Data to process:
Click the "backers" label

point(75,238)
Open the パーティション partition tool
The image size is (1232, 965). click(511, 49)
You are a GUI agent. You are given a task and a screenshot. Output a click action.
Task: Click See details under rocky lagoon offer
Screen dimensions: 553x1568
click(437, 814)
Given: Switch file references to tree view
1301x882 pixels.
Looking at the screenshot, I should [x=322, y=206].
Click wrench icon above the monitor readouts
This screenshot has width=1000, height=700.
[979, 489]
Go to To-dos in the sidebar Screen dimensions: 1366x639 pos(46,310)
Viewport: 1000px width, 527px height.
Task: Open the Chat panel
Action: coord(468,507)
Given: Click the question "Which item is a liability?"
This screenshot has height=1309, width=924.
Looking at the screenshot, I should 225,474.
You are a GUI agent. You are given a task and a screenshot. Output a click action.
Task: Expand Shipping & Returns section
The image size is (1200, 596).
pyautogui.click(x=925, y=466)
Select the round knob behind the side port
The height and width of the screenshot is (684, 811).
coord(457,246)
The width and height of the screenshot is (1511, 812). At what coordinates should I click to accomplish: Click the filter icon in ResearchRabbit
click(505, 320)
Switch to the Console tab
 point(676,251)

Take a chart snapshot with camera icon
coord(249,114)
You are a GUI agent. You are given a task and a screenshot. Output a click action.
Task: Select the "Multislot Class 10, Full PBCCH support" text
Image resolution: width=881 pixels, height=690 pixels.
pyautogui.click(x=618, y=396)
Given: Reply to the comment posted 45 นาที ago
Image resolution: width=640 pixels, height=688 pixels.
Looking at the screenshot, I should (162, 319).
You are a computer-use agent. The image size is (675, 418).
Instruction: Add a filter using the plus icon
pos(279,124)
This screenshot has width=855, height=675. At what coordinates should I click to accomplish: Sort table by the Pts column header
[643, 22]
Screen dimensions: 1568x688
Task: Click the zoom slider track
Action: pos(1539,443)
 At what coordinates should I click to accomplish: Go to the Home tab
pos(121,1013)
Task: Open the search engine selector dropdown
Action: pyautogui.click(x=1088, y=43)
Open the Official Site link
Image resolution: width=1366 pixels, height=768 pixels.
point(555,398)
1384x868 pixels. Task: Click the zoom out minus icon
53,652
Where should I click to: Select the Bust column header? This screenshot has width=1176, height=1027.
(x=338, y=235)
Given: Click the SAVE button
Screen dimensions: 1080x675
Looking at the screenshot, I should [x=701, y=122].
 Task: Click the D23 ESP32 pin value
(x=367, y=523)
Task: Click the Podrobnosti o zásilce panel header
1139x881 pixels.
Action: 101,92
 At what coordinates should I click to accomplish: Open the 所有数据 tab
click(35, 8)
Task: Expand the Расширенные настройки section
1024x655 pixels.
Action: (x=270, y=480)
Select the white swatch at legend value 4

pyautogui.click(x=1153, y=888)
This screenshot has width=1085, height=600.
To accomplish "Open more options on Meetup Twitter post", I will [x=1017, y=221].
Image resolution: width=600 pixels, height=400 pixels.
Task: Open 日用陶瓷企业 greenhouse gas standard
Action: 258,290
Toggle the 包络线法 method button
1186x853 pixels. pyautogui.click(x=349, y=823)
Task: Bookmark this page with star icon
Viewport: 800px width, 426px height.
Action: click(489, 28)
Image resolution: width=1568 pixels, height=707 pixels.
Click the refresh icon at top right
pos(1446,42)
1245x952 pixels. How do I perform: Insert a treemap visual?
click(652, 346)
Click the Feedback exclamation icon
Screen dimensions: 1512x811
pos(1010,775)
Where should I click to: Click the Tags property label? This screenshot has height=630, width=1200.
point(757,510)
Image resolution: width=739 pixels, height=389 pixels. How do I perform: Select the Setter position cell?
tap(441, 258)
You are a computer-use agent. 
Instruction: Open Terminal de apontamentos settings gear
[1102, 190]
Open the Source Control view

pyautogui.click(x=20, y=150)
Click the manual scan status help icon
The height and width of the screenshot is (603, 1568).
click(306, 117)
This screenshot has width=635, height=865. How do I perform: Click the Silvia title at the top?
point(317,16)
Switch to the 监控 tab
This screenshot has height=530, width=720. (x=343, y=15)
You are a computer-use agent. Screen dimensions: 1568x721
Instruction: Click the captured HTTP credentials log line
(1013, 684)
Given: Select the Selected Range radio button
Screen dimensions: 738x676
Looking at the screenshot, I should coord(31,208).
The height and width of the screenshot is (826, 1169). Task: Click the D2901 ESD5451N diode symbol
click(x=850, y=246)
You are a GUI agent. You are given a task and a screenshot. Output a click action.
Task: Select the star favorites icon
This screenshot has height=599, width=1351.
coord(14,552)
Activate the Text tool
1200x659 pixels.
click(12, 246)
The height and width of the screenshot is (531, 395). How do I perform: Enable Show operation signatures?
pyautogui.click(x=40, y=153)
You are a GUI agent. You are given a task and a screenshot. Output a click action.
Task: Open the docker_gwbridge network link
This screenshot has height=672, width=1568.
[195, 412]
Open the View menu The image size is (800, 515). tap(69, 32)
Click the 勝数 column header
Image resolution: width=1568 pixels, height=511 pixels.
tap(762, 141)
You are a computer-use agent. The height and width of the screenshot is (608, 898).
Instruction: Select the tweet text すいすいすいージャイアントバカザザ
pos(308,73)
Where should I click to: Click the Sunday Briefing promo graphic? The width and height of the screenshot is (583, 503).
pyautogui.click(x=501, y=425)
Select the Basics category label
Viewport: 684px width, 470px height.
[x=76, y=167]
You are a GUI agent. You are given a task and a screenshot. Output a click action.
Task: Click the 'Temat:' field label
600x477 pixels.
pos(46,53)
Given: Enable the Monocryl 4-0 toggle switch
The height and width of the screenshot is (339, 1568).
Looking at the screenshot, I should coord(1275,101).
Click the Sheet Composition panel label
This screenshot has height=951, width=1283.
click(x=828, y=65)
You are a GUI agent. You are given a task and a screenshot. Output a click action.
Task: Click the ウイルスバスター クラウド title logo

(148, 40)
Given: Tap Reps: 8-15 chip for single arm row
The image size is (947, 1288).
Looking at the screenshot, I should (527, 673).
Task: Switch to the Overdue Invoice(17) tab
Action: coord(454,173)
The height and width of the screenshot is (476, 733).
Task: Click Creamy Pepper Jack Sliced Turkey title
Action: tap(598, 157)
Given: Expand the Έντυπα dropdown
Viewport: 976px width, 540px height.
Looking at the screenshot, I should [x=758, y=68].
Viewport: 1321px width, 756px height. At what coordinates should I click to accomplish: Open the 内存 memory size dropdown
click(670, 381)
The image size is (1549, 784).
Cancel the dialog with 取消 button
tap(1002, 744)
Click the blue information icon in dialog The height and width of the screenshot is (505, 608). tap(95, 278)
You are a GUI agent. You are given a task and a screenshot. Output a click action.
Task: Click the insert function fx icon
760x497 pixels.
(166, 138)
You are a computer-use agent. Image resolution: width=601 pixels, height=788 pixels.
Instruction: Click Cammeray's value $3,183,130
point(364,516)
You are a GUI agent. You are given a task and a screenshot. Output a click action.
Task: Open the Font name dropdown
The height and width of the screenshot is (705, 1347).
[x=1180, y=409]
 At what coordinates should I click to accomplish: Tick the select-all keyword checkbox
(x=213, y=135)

Work item: Everything from the first line of the records above through the line containing "Given: Switch file references to tree view" should be restated word for word; leave out all other lines.

Answer box:
Click the "backers" label

point(75,238)
Open the パーティション partition tool
The image size is (1232, 965). click(511, 49)
You are a GUI agent. You are given a task and a screenshot. Output a click action.
Task: Click See details under rocky lagoon offer
Screen dimensions: 553x1568
click(437, 814)
Given: Switch file references to tree view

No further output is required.